→ Aim of the exercise: Wherever the word "Given" appears in a line of the records, copy that line.
(Information supplied begins)
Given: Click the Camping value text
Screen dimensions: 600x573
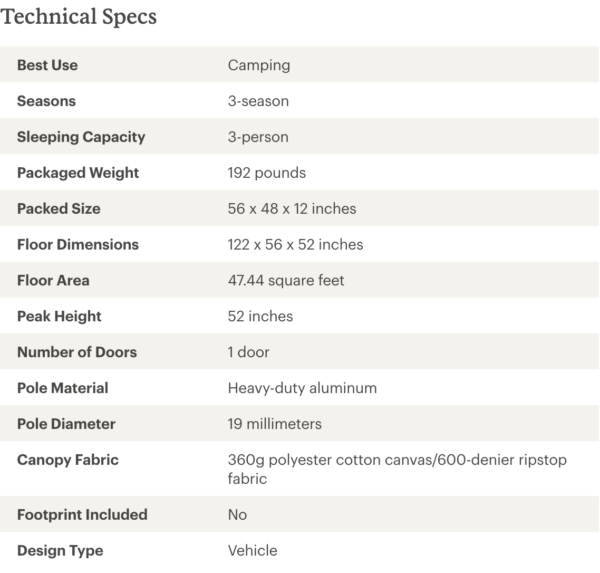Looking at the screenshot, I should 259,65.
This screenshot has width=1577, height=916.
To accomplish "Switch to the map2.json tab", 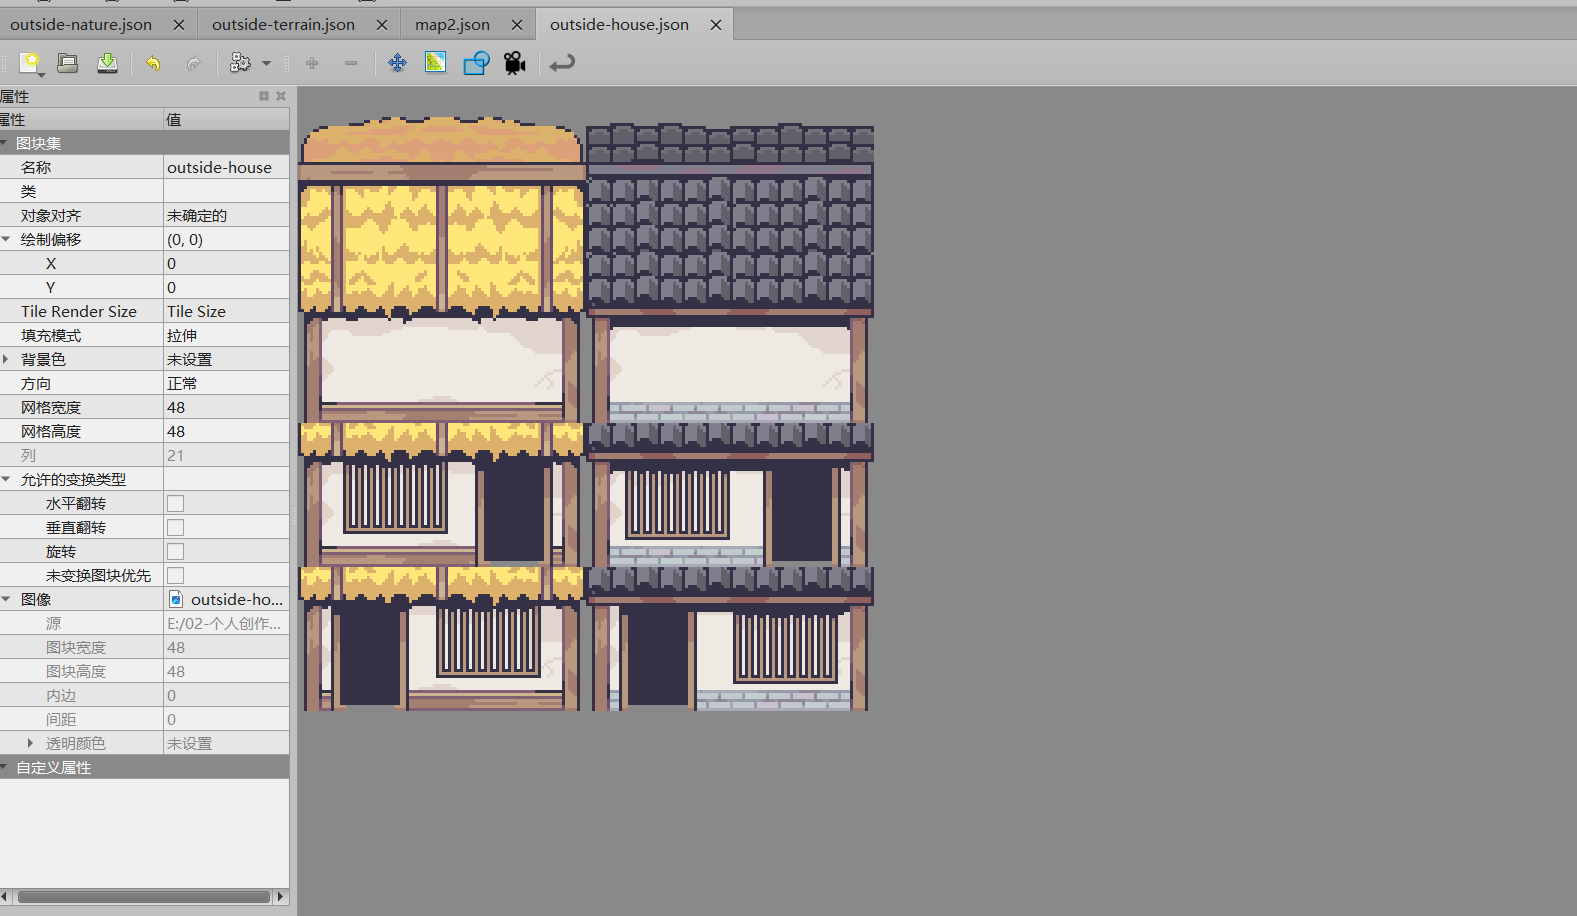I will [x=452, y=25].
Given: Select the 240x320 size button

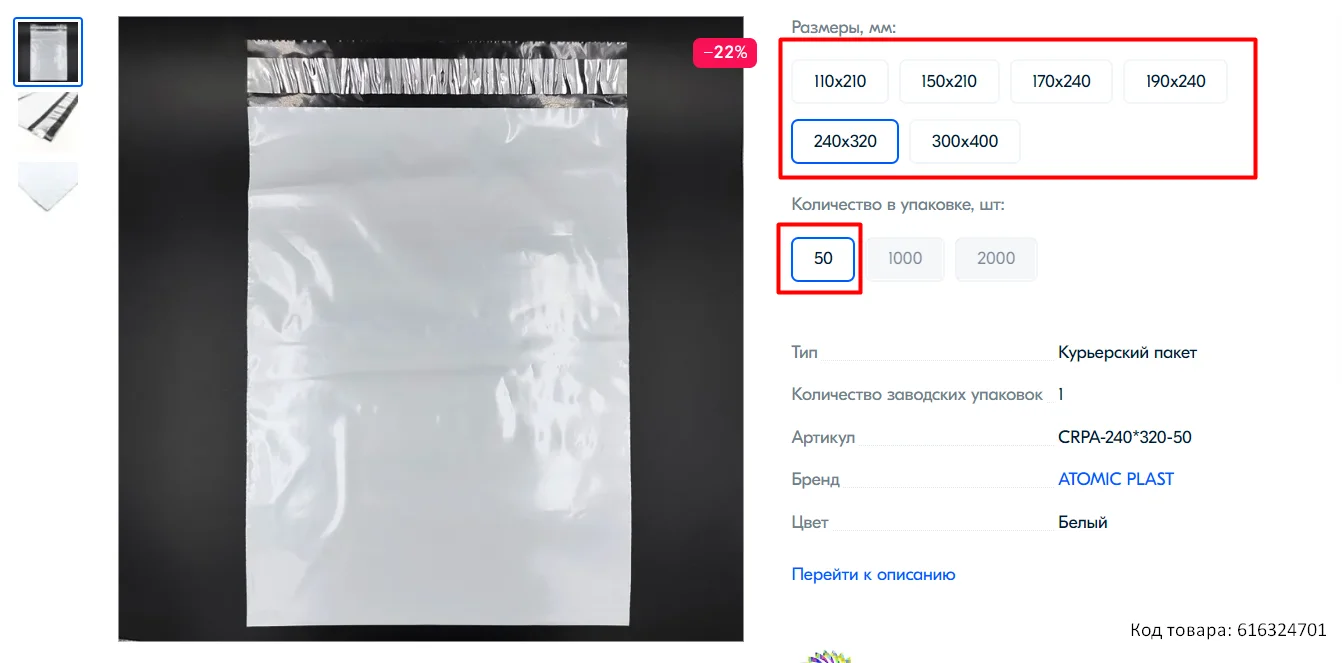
(Information supplied ends)
→ Output for this exercise:
Given: Click the Camping value text
Given: Select the 240x320 size button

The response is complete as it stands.